Faccia a faccia con Giaime Origgi
admin | Nov 08, 2011 | Comments 0
Al termine di una stagione altalenante per problemi fisici, ma con risultati comunque di rilievo, parliamo con uno dei più forti atleti italiani della specialità mountain bike orienteering, Giaime Origgi.
EM: Ciao Giaime, presentati per i nostri lettori.
GO: Mi chiamo Giaime Origgi e vengo da Carate Brianza. Sportivamente parlando, sono cresciuto prima con il nuoto ma poi l’orienteering mi ha conquistato e mi son dedicato alla corsa per alcuni anni. A causa di un infortunio e di un’operazione ai legamenti della caviglia, sono poi passato alla pratica dell’orienteering in mountain bike. Quello che mi ha sempre affascinato del nostro sport (sia a piedi che in bici) è la libertà di scelta che si ha nelle gare: il doversi scegliere la strada migliore sulla carta per raggiungere i check-points (che in orienteering si chiamano lanterne) nel minor tempo possibile è una sfida diversa che si rinnova ad ogni gara ed impegna non solo il fisico ma anche la testa.
EM: Quali sono i tuoi risultati sportivi più importanti?
GO: Negli ultimi anni ho vinto 5 titoli italiani e conquistato 4 secondi posti. In Italia ho vinto anche due volte il Trofeo delle Regioni, un Adriatic Meeting, la classifica generale di Coppa Italia (conquistando numerose prove) e ho finito più volte al 1° posto nel ranking italiano. A livello internazionale invece ho vinto 2 prove di World Ranking e in questo 2011 ai Mondiali casalinghi di Vicenza son giunto 6° sia nella prova Long che in quella a Staffetta con i miei compagni Piero Turra e Mario Ruggiero.

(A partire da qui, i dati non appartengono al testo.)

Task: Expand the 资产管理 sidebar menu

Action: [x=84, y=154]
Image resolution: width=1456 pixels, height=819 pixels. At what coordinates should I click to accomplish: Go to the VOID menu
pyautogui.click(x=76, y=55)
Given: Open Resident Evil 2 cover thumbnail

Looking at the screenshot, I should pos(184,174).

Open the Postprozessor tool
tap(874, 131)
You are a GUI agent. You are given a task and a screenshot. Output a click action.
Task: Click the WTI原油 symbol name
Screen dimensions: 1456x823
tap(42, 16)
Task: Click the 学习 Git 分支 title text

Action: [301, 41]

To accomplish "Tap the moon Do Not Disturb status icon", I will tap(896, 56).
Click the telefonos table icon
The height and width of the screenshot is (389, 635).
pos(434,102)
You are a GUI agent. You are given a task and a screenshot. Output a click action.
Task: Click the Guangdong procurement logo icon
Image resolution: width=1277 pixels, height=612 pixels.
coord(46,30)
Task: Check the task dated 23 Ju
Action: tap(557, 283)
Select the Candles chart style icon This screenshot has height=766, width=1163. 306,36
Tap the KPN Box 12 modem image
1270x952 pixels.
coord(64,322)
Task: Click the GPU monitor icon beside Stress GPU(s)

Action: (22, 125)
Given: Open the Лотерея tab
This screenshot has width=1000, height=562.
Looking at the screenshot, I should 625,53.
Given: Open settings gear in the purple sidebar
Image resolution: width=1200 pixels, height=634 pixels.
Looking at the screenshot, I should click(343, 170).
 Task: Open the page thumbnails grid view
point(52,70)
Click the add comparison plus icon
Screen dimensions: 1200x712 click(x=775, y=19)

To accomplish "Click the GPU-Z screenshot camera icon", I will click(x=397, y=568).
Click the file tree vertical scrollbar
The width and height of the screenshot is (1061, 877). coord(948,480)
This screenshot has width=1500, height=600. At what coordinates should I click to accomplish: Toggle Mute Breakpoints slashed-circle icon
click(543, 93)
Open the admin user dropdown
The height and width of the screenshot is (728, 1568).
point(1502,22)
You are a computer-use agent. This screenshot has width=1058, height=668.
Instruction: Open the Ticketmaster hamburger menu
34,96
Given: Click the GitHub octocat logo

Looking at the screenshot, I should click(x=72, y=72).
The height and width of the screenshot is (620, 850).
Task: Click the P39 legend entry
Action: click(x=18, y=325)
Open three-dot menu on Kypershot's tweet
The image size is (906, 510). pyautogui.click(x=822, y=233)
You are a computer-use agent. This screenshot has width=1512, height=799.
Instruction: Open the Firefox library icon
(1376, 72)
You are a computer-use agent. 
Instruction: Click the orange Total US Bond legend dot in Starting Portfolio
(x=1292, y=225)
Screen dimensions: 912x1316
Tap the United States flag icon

Negli ultimi 2 anni ho sempre finito nella top 20 del ranking internazionale.
EM: Quali prodotti Effetto Mariposa utilizzi?
GO: Da ormai qualche anno (2009 il primo mondiale fatto con i tuoi prodotti) uso Caffélatex e il kit di valvole e nastro per latticizzare ed evitare forature, le bombolette Espresso per eventuali riparazioni al volo durante le gare e la chiave dinamometrica Giustaforza per l’ordinaria manutenzione delle mie bici.
EM: Come ti sei trovato con il Caffélatex? Consigli per l’uso?
GO: Spero di aver contribuito almeno un poco nel miglioramento del prodotto che nei primi prototipi, almeno in certe situazioni, non aveva funzionato al meglio. Ora devo dire che negli 2 ultimi anni son sempre tornato a casa o arrivato all’arrivo su entrambe le ruote (salvo qualche caso davvero estremo dove però nessuno e niente avrebbero potuto “salvarmi”)! Consigli per l’uso? Io cerco sempre di usare gomme leggere ma non “al limite” in termini di peso, uso circa 30 ml di lattice e ne controllo ogni tanto il livello “sentendo” la ruota; in caso di carenza di liquido, apro la valvola, aggiungo e dopo aver richiuso, la faccio girare un po’… insomma tutto come da manuale!
EM: Commenti su ZOT! o Espresso?
GO: Sfortunatamente (o fortunatamente per me!) non ho ancora avuto occasione di provare ZOT! sul terreno, mentre per quanto riguarda le bombolette Espresso, a dir la verità non ne usate moltissime, però in alcune gare mi hanno permesso di arrivare all’arrivo senza perder molto tempo e senza compromettere la prestazione.
In bocca al lupo a Giaime per il 2012!!